Of course the last time we played in basketball was March 3rd at Crisler, when Stauskas bleeding profusely from Branden Dawson's elbow promised to be your lasting image of the season. Then Trey Burke pilfered one, and scored, and slapped the floor, and then stole another to seal a one-point victory, and burned a completely different set of images onto our memories.

Trey_Burke_Career_33_display11 - Copydp8526530264_0e3ce9091a_b

This week their QB recruit from Cass Tech (whom a year ago a lot of people on the board wanted to be our QB recruit) bodyslammed one of his high school security guards. And we played their mediocre hockey team last night at the Joe, and won 2-1 on PDG's goal at 17:42 in the 3rd, and had a posbang thread for it. These are small things, yet received greater attention because the horrific events of late 2013 are still fresh.

Their basketball team started as everybody's favorite 1-seed, and is currently No. 3 in the nation.
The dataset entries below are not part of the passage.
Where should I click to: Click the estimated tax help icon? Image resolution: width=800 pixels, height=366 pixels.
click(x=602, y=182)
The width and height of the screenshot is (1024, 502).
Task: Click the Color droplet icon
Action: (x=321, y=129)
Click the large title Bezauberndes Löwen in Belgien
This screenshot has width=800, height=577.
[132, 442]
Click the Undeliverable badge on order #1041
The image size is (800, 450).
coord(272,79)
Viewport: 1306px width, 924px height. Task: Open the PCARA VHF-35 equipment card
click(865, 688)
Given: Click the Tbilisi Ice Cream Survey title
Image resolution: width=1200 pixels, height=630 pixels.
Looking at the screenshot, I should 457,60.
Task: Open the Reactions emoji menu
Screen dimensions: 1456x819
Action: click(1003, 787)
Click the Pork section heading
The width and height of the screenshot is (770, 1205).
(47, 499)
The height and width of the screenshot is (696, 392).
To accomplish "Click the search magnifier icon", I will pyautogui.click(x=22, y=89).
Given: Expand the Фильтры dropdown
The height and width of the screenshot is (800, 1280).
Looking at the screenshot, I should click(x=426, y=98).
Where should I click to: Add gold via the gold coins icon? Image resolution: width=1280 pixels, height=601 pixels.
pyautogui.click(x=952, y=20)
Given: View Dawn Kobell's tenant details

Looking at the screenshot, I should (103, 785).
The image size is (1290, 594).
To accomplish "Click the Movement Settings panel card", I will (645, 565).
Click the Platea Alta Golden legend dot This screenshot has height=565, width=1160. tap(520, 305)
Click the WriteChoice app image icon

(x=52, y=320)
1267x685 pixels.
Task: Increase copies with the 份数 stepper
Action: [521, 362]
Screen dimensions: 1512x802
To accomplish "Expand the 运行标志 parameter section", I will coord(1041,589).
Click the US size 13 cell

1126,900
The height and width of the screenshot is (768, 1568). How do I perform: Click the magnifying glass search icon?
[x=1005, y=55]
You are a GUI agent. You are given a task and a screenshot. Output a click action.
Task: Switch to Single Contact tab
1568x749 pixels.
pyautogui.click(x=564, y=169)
But that's just because the last guys they called No. 3 got knocked off at home by the same Michigan team that visits on Saturday. LSA says Michigan's shooting the lights out since conference play began. Brian says because we beat Iowa and Wisconsin that tomorrow is house money. I'm telling you it doesn't feel like that.

More Best of the Board

SIGNS OF OUR TIMES

College Gameday will be at Breslin tomorrow, and that means a thread to brainstorm ideas for signs. Some good 'uns:

  • "I DON'T PARTICULARLY CARE FOR YOU PEOPLE"
  • "EAST LANSING IS A WOMAN OF NEGOTIABLE AFFECTION" (r.i.p. MGoShirt)
  • "SAY 'NOT JUST A SHOOTER!'"
  • "QUEME LOS BARCOS; QUEME LOS SOFAS" (r.i.p. other MGoShirt)
  • "BEAT STAEE"
  • "ALL-AMERICAN CANADIAN"
  • "THIS SIGN GOT INTO MICHIGAN BUT CHOSE TO GO TO STATE"
  • "MSU MATH: TWO OF SIX = DOMINATING"
  • "LET'S ARGUE ABOUT WHO WAS BORN FIRST"

IF YOU SPONSOR, WE WILL COME

mgoingontheroad2

We finally did some live events last year and every one turned out better than my expectations. I've been chatting with several former players with charities worth getting together for. Anyway I'd like to do these again this year and am open to venue suggestions, either in cities with a large contingent of MGoReaders over the summer (not New York or D.C. since we already do those), or at football away games. Mostly I need somebody on the ground in your town, or a connection to a company who'd like to sponsor these in various places across their footprint so we can keep them free.

ETC. Discussion on Walton's defense. Guy who met Fran McCaffery obviously didn't do so during a basketball game. Detroit Lions get a t-shirt for participation (this was a Bears fan's job but replace the kitten with Bubbles and I'd wear it to Ford Field totally). Michigan's new president is being announced right now. Morgan appreciation. Burke eviscerating the Pistons #FIREDUMARS. Brandon Brown recruiting updates on QBs Nick Johns and Jarrett Stidham, and RB Johnny Frasier. Hart changes directions. Preferred walk-on commit (kicker/punter).